En décembre 2024 le régime de Bachar Al-Assad a chuté et les islamistes ont pris la tête du pays. En réaction à cet événement Emmanuel Macron s’exprime sur ses réseaux : « L’Etat de barbarie est tombé, enfin » ; conclusion gravissime et honteuse, d’autant plus que la France a pris part à ce malheur. Revenons sur cette implication.

Les sanctions internationales

Quand on pense à la guerre, on pense en premier lieu à ses moyens physiques : avions de combat, explosifs, soldats, etc. ; mais elle peut passer par d’autres voies. Avant même de parler d’opérations de subversion ou de guerre économique, les sanctions commerciales peuvent être des armes redoutables. Rappelons par exemple que l’embargo commercial contre l’Irak a entraîné la mort d’environ 300 000 enfants Irakiens, « ça en valait la peine » affirmera Madeleine Albright. Alors que, lors de la première guerre du Golfe, il était question d’un affrontement entre deux États souverains, la situation en Syrie ne bénéficie même pas de cette circonstance : il s’agissait exclusivement d’un conflit interne, entre un gouvernement et une partie de son peuple ; on voit mal, par ailleurs, en quoi la nature du régime syrien devrait concerner la France, la colonisation est censée appartenir au passé. Voilà un premier problème. Un second tient à ceci : pourquoi imposer des sanctions à la Syrie, mais pas à l’Arabie saoudite pour ses agissements au Yémen ou contre le Rwanda qui arme les milices du M23 au Nord-Kivu ? Comme toujours la protection des civils est un prétexte, il s’agit de chasser les dirigeants qui déplaisent aux Etats-Unis d’Amérique, pour des raisons géostratégiques ou énergétiques, le tout dans le plus grand mépris des conséquences économiques et humanitaires.

Les livraisons d’armes

« Qui vous dit qu’on n’a pas donné d’armes aux rebelles, c’est à dire à l’opposition démocratique ? ». François Hollande au journal Le Monde le 20 août 2014

La France ne s’est pas limitée aux sanctions commerciales et est rapidement passée à la livraison d’armes. Il s’agit d’une ingérence grave, doublée d’une manipulation grossière faisant croire que l’on apportait du soutien à « l’opposition démocratique ». Armer la rébellion, démocratique ou non, implique l’affaiblissement du régime de Bachar El-Assad, et in fine, la victoire des islamistes, seule force réellement capable de triompher face au dirigeant syrien. Les révolutions sont souvent menées par des groupes radicaux, cela a été le cas en Syrie comme en Ukraine où la place Maïdan n’a pas été tenue par la bourgeoisie kiévienne mais plutôt par Azov et Pravyï sektor. Pour l’OTAN, les ennemis de mes ennemis sont mes amis, qu’importe leur nature.

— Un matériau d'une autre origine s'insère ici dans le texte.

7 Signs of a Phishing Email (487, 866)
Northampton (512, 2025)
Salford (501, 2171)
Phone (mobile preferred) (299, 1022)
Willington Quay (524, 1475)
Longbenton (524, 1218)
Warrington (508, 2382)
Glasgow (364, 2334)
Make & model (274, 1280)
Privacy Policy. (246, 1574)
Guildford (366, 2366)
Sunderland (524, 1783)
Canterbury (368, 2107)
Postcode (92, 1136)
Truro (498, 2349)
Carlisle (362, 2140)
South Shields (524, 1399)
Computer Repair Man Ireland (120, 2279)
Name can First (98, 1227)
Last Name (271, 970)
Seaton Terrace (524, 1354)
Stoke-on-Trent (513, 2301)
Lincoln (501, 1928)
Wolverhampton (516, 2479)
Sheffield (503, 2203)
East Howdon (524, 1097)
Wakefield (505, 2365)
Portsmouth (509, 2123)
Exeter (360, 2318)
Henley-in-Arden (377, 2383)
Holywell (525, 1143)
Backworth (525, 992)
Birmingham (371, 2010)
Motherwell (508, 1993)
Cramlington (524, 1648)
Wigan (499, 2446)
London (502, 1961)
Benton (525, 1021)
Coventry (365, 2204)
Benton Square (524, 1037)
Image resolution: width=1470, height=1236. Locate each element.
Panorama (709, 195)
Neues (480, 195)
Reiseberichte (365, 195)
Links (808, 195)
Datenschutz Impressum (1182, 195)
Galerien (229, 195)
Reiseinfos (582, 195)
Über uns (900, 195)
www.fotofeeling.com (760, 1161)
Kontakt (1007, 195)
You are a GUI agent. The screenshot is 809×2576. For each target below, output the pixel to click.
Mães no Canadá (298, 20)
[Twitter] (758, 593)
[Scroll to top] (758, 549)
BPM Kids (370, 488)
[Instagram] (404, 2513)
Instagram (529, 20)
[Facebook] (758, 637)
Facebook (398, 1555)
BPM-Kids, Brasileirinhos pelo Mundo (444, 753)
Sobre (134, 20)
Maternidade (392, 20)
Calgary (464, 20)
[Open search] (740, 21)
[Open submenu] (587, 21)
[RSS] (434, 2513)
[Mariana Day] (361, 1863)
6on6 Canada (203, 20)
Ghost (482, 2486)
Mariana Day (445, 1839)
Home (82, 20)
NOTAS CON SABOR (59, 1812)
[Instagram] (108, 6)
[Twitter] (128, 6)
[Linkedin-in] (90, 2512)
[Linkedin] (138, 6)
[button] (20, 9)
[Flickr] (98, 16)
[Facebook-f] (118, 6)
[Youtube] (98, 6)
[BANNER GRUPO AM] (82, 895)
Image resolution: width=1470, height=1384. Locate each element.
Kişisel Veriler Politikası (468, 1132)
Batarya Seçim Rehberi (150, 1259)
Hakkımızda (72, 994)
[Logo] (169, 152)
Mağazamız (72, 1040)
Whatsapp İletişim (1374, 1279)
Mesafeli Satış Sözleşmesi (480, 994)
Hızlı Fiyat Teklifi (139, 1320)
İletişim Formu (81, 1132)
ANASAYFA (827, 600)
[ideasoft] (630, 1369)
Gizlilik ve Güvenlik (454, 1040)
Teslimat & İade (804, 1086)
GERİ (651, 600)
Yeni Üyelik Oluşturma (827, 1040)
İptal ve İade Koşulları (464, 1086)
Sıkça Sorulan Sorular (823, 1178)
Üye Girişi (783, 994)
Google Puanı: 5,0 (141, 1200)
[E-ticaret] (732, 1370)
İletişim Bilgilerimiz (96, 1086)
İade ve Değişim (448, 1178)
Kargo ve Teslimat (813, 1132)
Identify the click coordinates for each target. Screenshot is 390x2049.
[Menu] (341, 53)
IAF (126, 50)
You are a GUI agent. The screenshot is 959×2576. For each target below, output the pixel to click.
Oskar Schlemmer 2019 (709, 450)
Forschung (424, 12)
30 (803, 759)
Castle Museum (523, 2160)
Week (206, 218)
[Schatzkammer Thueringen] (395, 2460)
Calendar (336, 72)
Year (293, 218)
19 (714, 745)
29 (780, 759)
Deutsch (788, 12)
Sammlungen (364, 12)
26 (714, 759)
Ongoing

Ajoutons à cela que les allégeances en Syrie sont loin d’être aussi claires que « rebelles démocrates » contre « rebelles islamistes » mais se composent de nombreux groupes insurgés, ayant chacun leur nuance, avec parfois des changements d’allégeance. On pourra citer par exemple Les Faucons du Levant, groupe armé ayant fait dans un premier temps allégeance à l’Armée Syrienne Libre avant de rejoindre ensuite les islamistes d’Ahrar Al-Cham. Quelle garantie qu’ils n’aient pas pu emporter avec eux des armes distribuées par les occidentaux ?

Attaque chimique et ONG « fiables »

Nous sommes en 2018, Bachar El-Assad, grâce au soutien de son allié russe, a repris l’essentiel de la Syrie, et les opinions occidentales se détournent peu à peu de ce conflit. C’est le moment qu’aurait choisi Bachar El-Assad pour utiliser des armes chimiques à Douma. En plus du caractère pour le moins étonnant de la temporalité choisie, des témoignages de personnes présentes sur les vidéos censées prouver ces attaques affirment clairement qu’il s’agit d’une mise en scène. Cela n’empêcha pas Emmanuel Macron de décider un bombardement en Syrie à la suite de l’événement, ainsi qu’à l’intégralité de la grande presse française de reprendre cette version des faits, ceci en s’appuyant sur le témoignage « d’ONG habituellement fiables ».

Plus précisément, le rapport concluant à l’imputation de l’usage d’armes chimiques par le régime de Bachar El-Assad, se base sur les informations de trois ONG : la Syrian American Medical Society, l’UOSSM et la défense civile syrienne. Regardons en détail qui sont ces fameuses ONG.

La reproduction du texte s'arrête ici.